Sinn und Zweck des Vereins ist es, die Erinnerung daran wachhalten, den Nachkommen der Betroffenen ihre Identität zu vermitteln und das Verständnis für andere Kulturen fördern.
Das Ziel soll erreicht werden durch Ausstellungen von Kunstprojekten, Vorträgen, Videos und Präsentationen zu diesem Thema...

weiter mit history-slavery.org


Vergangenheit: Sklaverei - Gegenwart: Kultur

Gerald Pinedo
Gerald Steven Pinedo

Mit einer großformatigen Leinwand fängt Gerald Pinedo den Blick des Betrachters ein: Sachlich-transparent zeigt sie den gefüllten Bauch eines Sklavenschiffes.

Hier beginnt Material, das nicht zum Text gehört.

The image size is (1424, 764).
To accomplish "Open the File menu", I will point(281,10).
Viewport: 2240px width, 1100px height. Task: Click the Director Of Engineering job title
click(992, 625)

Die Ware Mensch ist dicht gestapelt, der Raum wird optimal genutzt.

Das hölzerne Modell eines Sklavenschiffes, das der Künstler im Zusammenhang mit dieser Installation angefertigt hat, macht die Problematik, wenn auch en miniature, greifbar:
Menschen, Sklaven, Schwarze, hineingezwängt in ein Schicksal, das dem ökonomischen Kalkül entsprang; gefesselt in Ketten, transportiert auf unwürdigste, menschenfeidlichste Art.

Gerald Pinedo setzt die Gestalten zu Texten in Beziehung.

Folterwerkzeuge, Hand- und Fußketten, Halseisen stehen ordentlich aufgereiht neben dem durch eine metallene Maske verborgenen Gesicht eines menschlichen Wesens.


Rot - Die Farbe des Blutes, Sinnbild der Liebe und des Lebens, aber auch Signalfarbe: Hinweis auf Gefahr, Farbe des Umbruchs, der Revolution.

Weiß steht als Farbe der Unschuld und Reinheit, hat aber in manchen Kulturkreisen auch die Bedeutung von großer Emotionalität, kann Symbol der Freude und der Trauer sein.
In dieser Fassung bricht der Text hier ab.